*** Opening Data listing ***
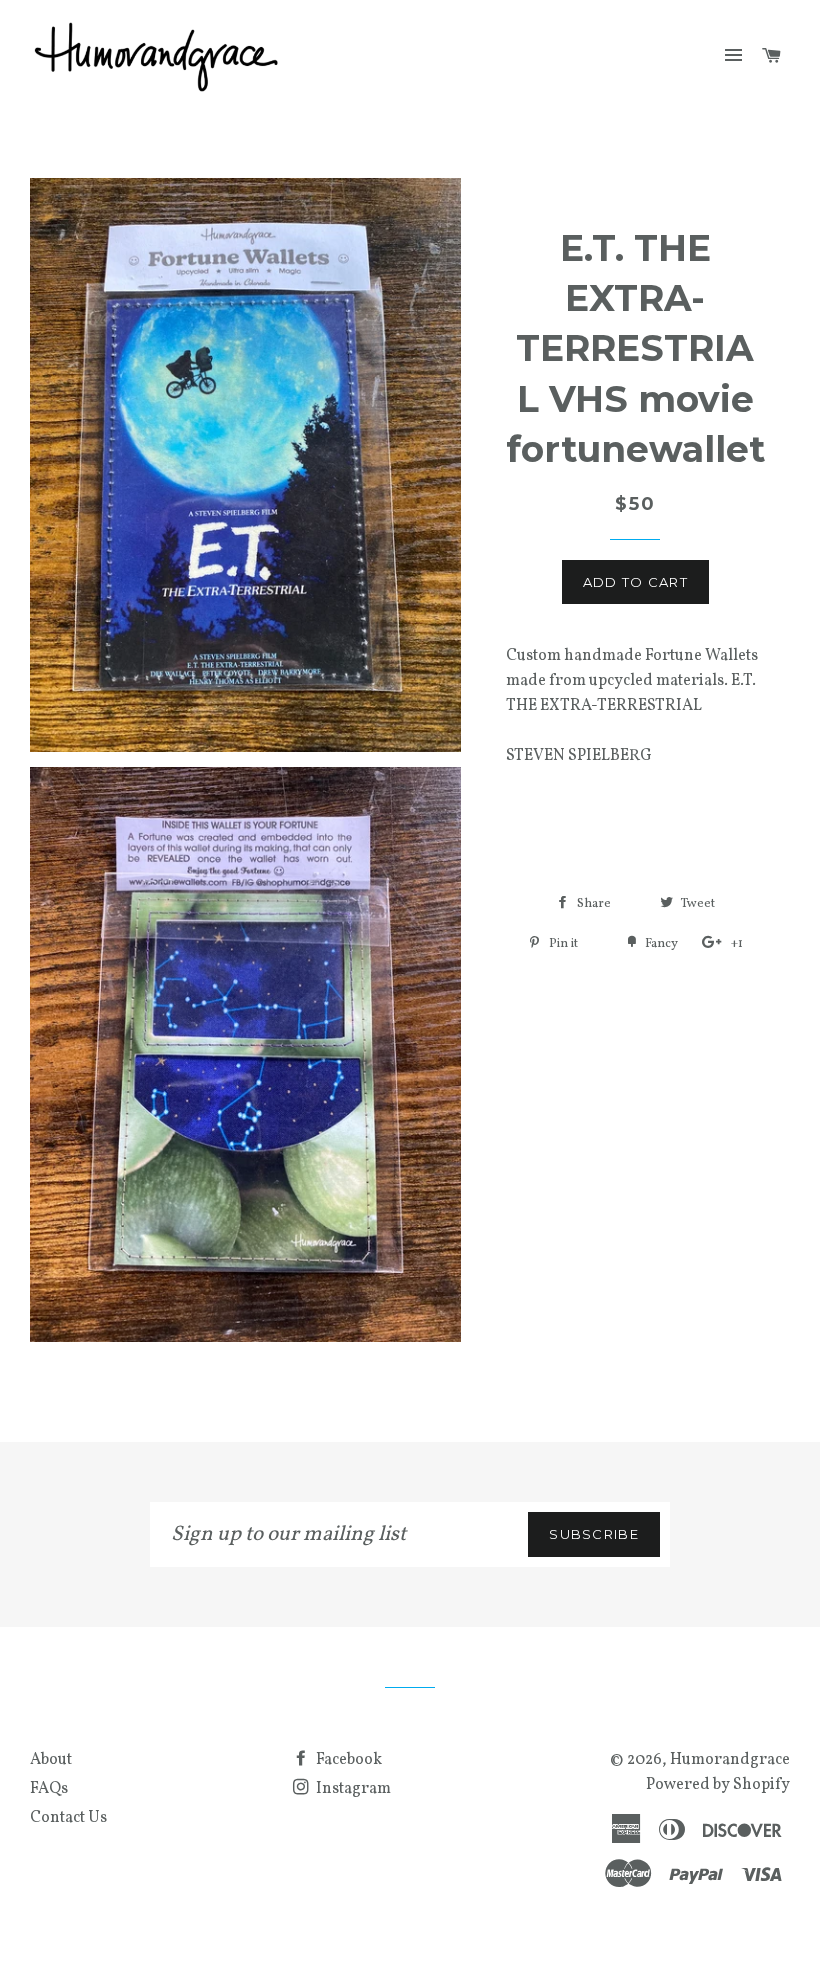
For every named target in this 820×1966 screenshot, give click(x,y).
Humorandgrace (730, 1760)
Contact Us (68, 1818)
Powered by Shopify (718, 1785)
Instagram (352, 1789)
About (51, 1760)
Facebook (347, 1760)
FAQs (49, 1789)
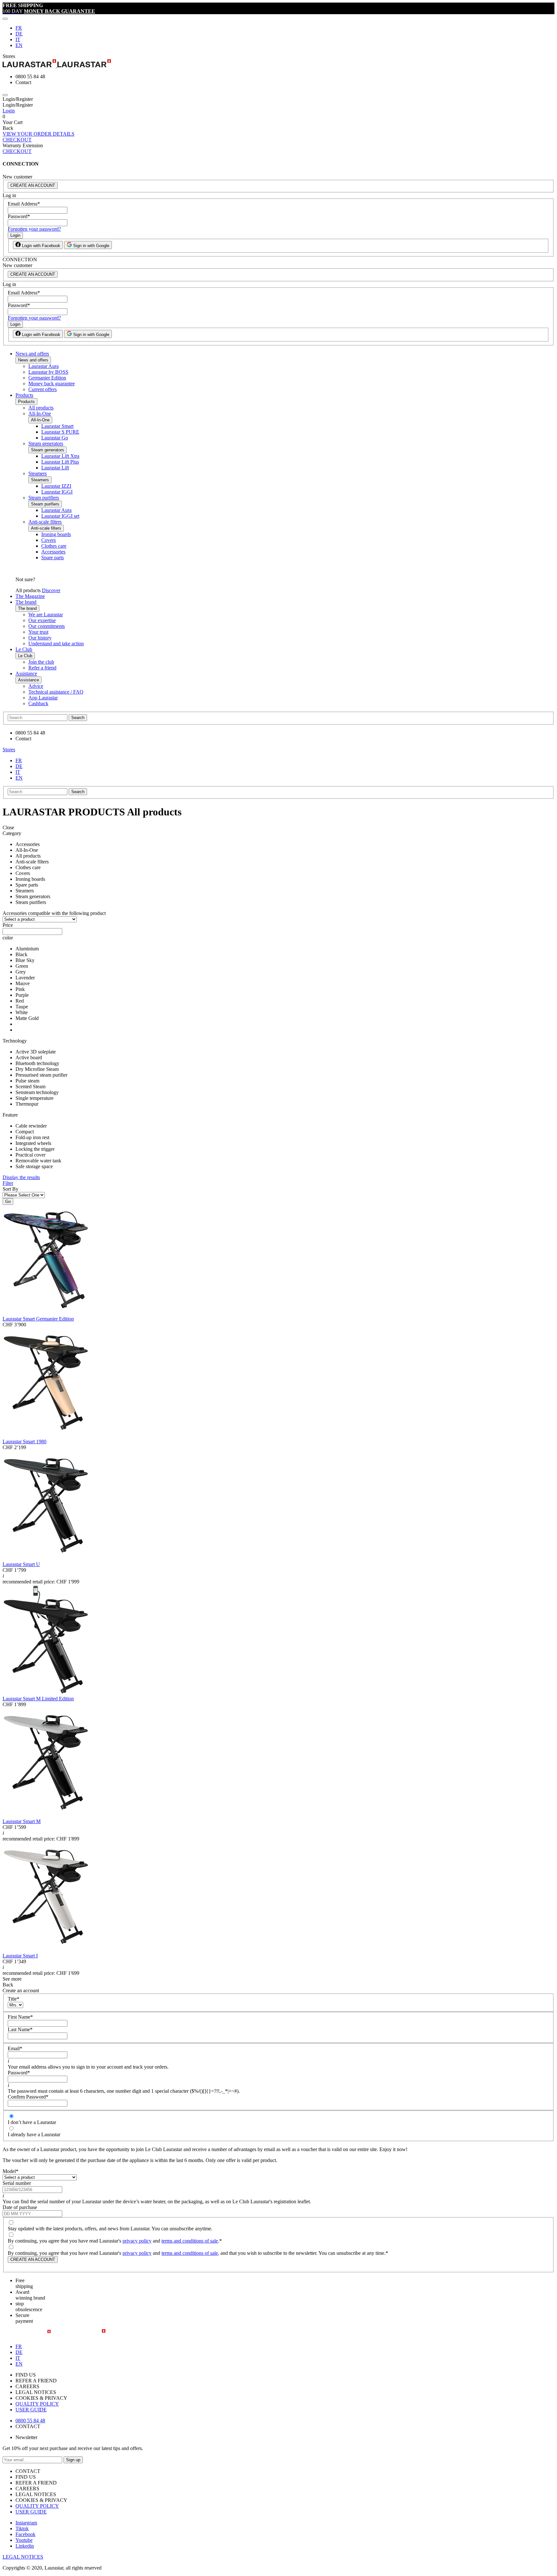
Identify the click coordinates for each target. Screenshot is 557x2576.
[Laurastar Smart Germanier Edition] (46, 1313)
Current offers (42, 389)
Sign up (73, 2459)
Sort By (10, 1189)
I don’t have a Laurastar (32, 2122)
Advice (35, 686)
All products (41, 407)
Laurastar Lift (55, 467)
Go (8, 1201)
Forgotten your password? (34, 229)
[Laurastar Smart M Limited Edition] (46, 1693)
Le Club (23, 649)
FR (18, 28)
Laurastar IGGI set (60, 516)
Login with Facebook (40, 245)
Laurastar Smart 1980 (24, 1441)
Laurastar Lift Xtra (60, 456)
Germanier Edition (47, 377)
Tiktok (22, 2528)
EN (19, 45)
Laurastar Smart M (22, 1821)
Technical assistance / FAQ (55, 692)
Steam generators (45, 443)
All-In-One (39, 413)
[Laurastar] (278, 64)
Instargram (26, 2522)
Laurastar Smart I (20, 1955)
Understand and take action (56, 643)
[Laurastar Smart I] (46, 1950)
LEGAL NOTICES (23, 2557)
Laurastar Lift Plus (60, 462)
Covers (48, 540)
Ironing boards (56, 534)
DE (19, 33)
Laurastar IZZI (56, 486)
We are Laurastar (45, 614)
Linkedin (24, 2546)
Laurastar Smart (57, 426)
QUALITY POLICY (37, 2404)
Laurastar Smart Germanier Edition (38, 1319)
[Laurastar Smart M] (46, 1815)
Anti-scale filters (45, 521)
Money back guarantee (51, 383)
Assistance (26, 673)
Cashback (38, 703)
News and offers (32, 353)
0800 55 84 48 (30, 2420)
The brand (25, 602)
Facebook (25, 2534)
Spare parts (52, 557)
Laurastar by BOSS (48, 372)
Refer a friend (42, 667)
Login (9, 110)
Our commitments (46, 626)
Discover (51, 590)
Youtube (24, 2540)
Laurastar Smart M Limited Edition (38, 1698)
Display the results (21, 1177)
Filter (8, 1183)
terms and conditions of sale (189, 2241)
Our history (40, 637)
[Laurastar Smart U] (46, 1558)
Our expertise (42, 620)
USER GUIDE (31, 2409)
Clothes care (53, 546)
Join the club (41, 662)
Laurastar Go (54, 437)
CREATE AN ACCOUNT (32, 185)
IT (17, 39)
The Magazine (30, 596)
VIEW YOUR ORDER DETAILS (38, 134)
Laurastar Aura (43, 366)
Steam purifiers (43, 497)
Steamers (37, 473)
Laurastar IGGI (57, 492)
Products (24, 395)
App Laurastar (43, 697)
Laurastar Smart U (21, 1564)
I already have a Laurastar (34, 2134)
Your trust (38, 632)
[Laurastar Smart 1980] (46, 1435)
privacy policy (136, 2241)
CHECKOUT (17, 139)
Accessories (53, 551)
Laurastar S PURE (60, 432)
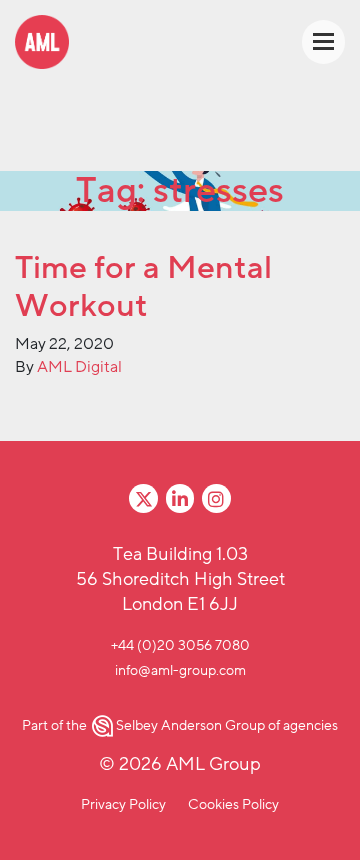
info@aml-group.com (180, 670)
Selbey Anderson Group (190, 725)
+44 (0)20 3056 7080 (180, 645)
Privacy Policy (123, 804)
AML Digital (79, 367)
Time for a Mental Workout (143, 287)
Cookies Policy (233, 804)
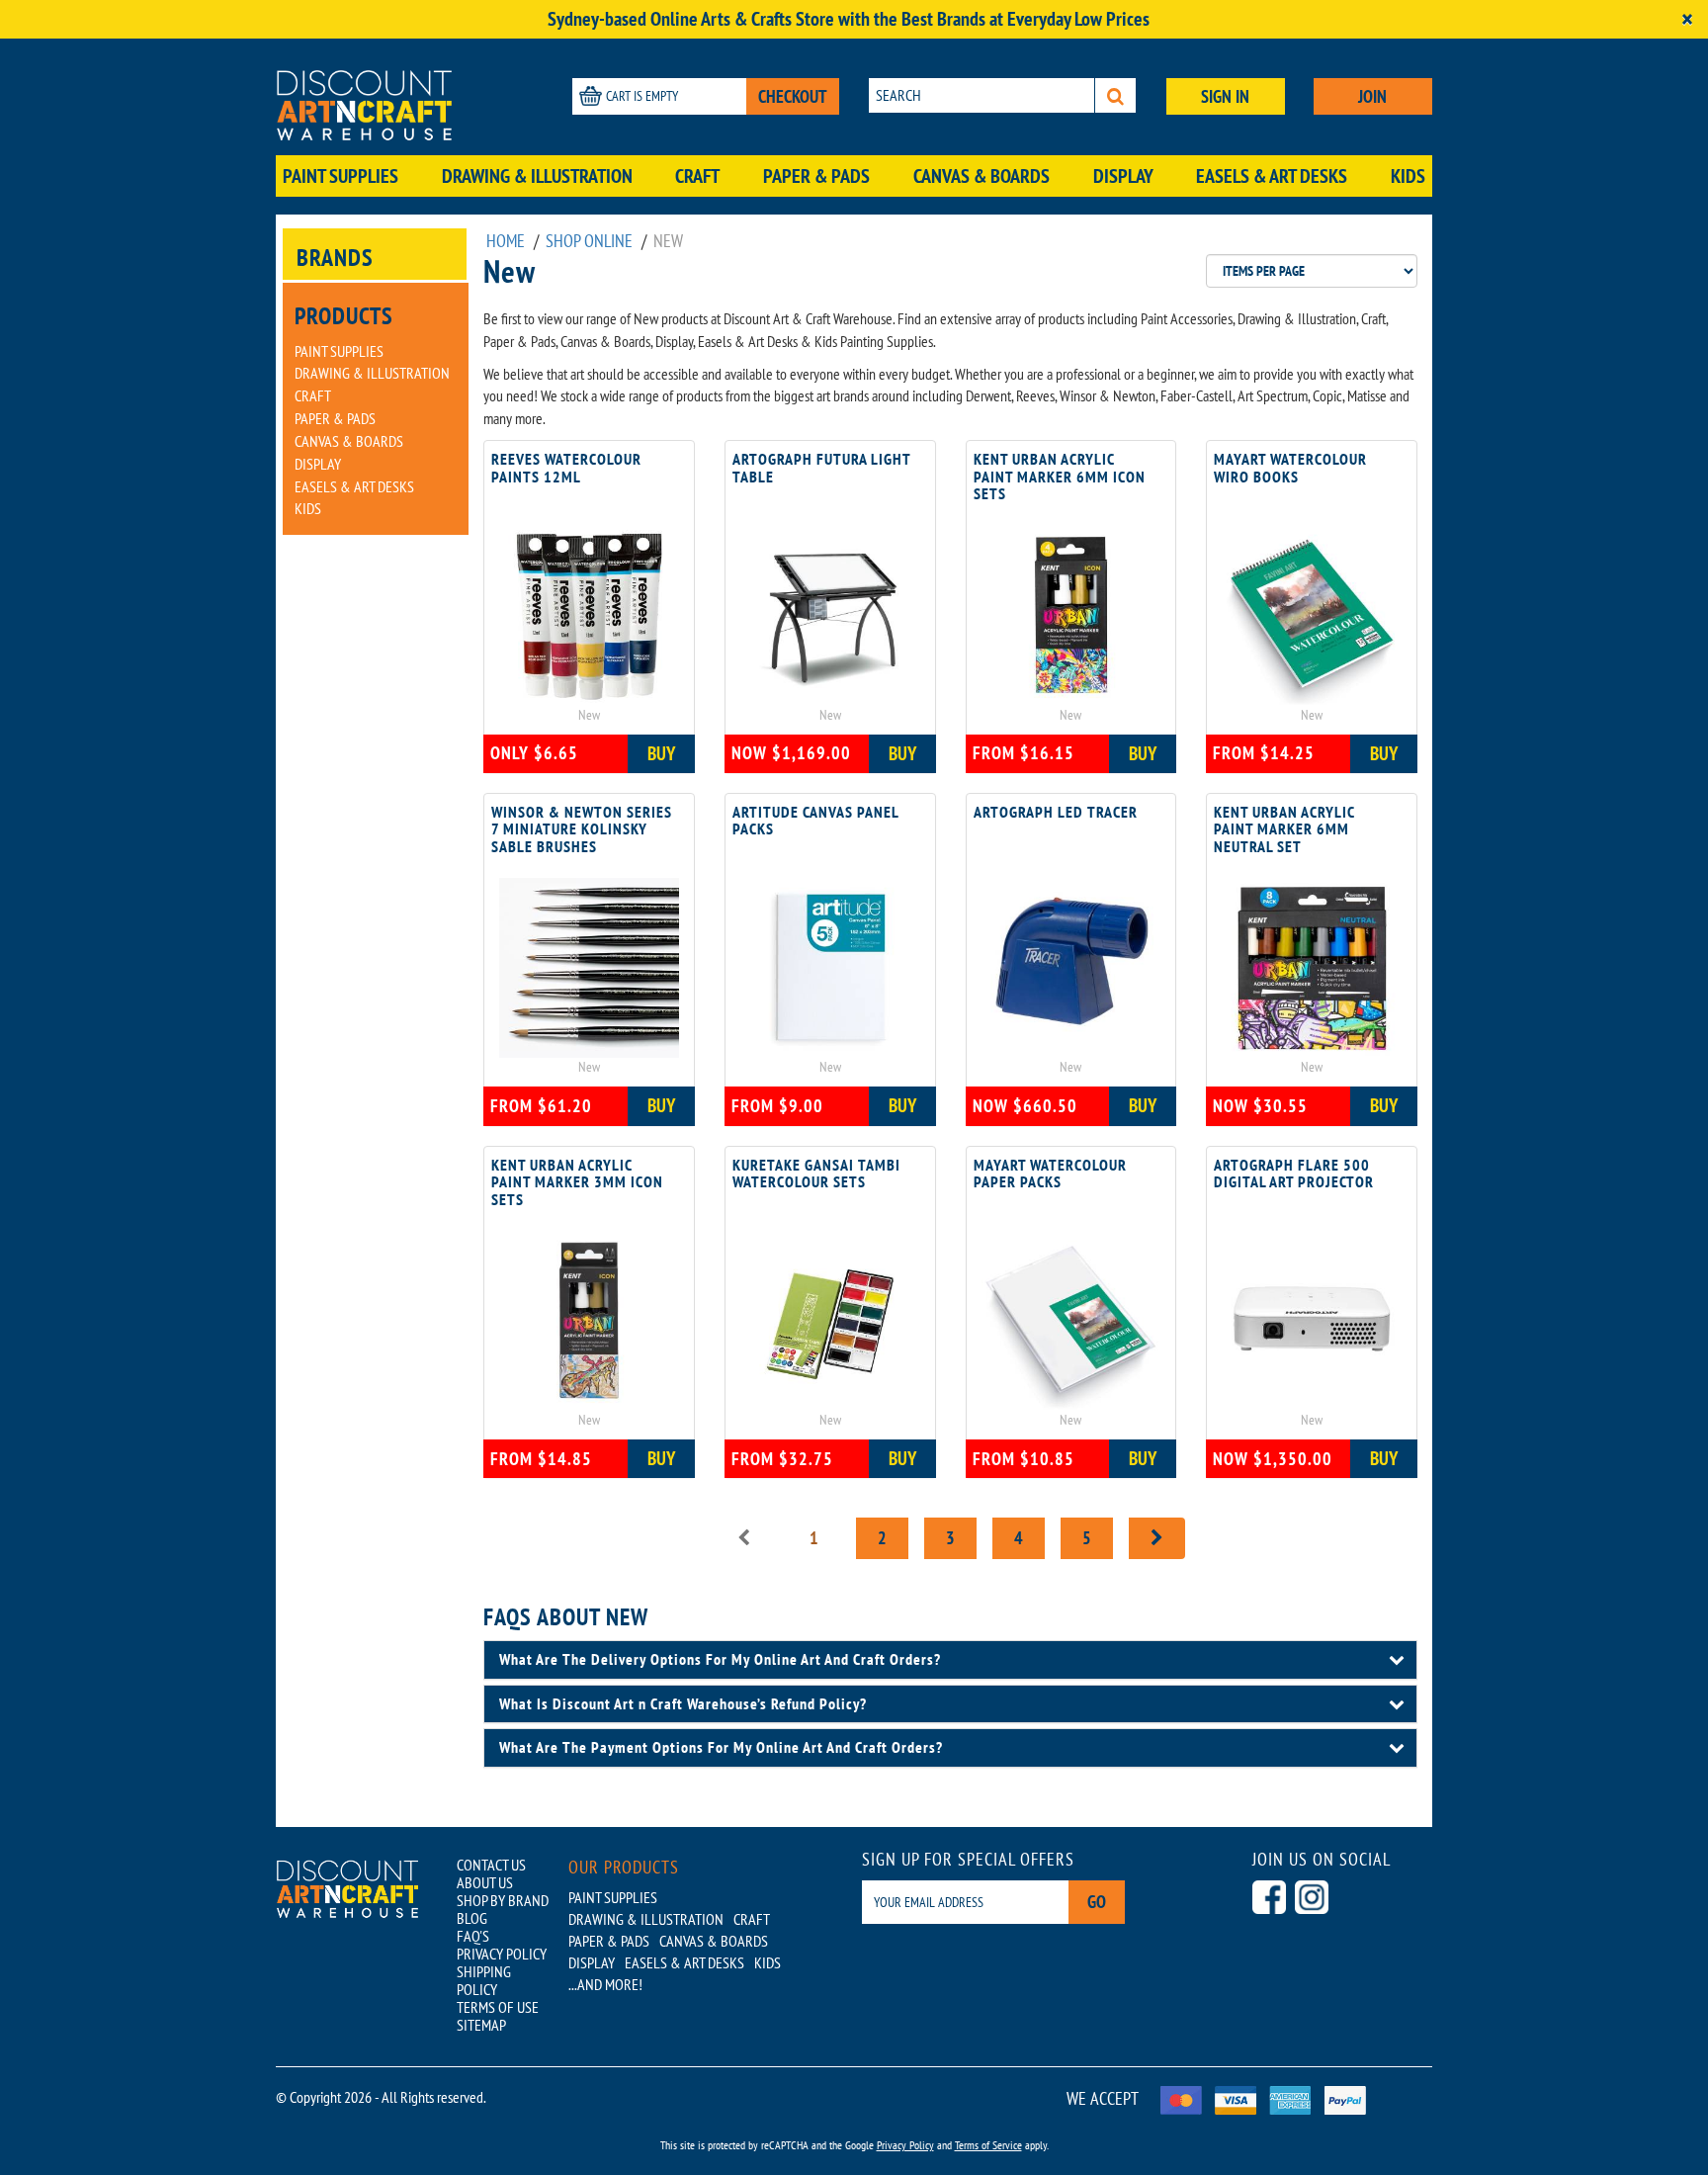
*** Closing Data listing ***
Task directions: Print all entries exactly. The images do not belong in the copy.

Response to the exercise:
For every named target in this 820×1966 screenshot, give click(x,y).
Humorandgrace (730, 1760)
Contact Us (68, 1818)
Powered by Shopify (718, 1785)
Instagram (352, 1789)
About (51, 1760)
Facebook (347, 1760)
FAQs (49, 1789)
Identify the click coordinates for each target. Screenshot is 557x2576.
[Laurastar Smart Germanier Edition] (46, 1313)
Current offers (42, 389)
Sign up (73, 2459)
Sort By (10, 1189)
I don’t have a Laurastar (32, 2122)
Advice (35, 686)
All products (41, 407)
Laurastar Lift (55, 467)
Go (8, 1201)
Forgotten your password? (34, 229)
[Laurastar Smart M Limited Edition] (46, 1693)
Le Club (23, 649)
FR (18, 28)
Laurastar IGGI set (60, 516)
Login with Facebook (40, 245)
Laurastar Smart 1980 (24, 1441)
Laurastar Lift Xtra (60, 456)
Germanier Edition (47, 377)
Tiktok (22, 2528)
EN (19, 45)
Laurastar Smart M (22, 1821)
Technical assistance / FAQ (55, 692)
Steam generators (45, 443)
All-In-One (39, 413)
[Laurastar] (278, 64)
Instargram (26, 2522)
Laurastar Smart I (20, 1955)
Understand and take action (56, 643)
[Laurastar Smart I] (46, 1950)
LEGAL NOTICES (23, 2557)
Laurastar Lift Plus (60, 462)
Covers (48, 540)
Ironing boards (56, 534)
DE (19, 33)
Laurastar IZZI (56, 486)
We are Laurastar (45, 614)
Linkedin (24, 2546)
Laurastar Smart (57, 426)
QUALITY POLICY (37, 2404)
Laurastar Smart Germanier Edition (38, 1319)
[Laurastar Smart M] (46, 1815)
Anti-scale filters (45, 521)
Money back guarantee (51, 383)
Assistance (26, 673)
Cashback (38, 703)
News and offers (32, 353)
0800 55 84 48 (30, 2420)
The brand (25, 602)
Facebook (25, 2534)
Spare parts (52, 557)
Laurastar by BOSS (48, 372)
Refer a friend (42, 667)
Login (9, 110)
Our commitments (46, 626)
Discover (51, 590)
Youtube (24, 2540)
Laurastar Smart M Limited Edition (38, 1698)
Display the results (21, 1177)
Filter (8, 1183)
terms and conditions of sale (189, 2241)
Our history (40, 637)
[Laurastar Smart U] (46, 1558)
Our expertise (42, 620)
USER GUIDE (31, 2409)
Clothes care (53, 546)
Join the club (41, 662)
Laurastar Go (54, 437)
CREATE AN ACCOUNT (32, 185)
IT (17, 39)
The Magazine (30, 596)
VIEW YOUR ORDER DETAILS (38, 134)
Laurastar Aura (43, 366)
Steam purifiers (43, 497)
Steamers (37, 473)
Laurastar IGGI (57, 492)
Products (24, 395)
App Laurastar (43, 697)
Laurastar Smart U (21, 1564)
I already have a Laurastar (34, 2134)
Your trust (38, 632)
[Laurastar Smart 1980] (46, 1435)
privacy policy (136, 2241)
CHECKOUT (17, 139)
Accessories (53, 551)
Laurastar S PURE (60, 432)
info@aml-group.com (180, 670)
Selbey Anderson Group (190, 725)
+44 (0)20 3056 7080 (180, 645)
Privacy Policy (123, 804)
AML Digital (79, 367)
Time for a Mental Workout (143, 287)
Cookies Policy (233, 804)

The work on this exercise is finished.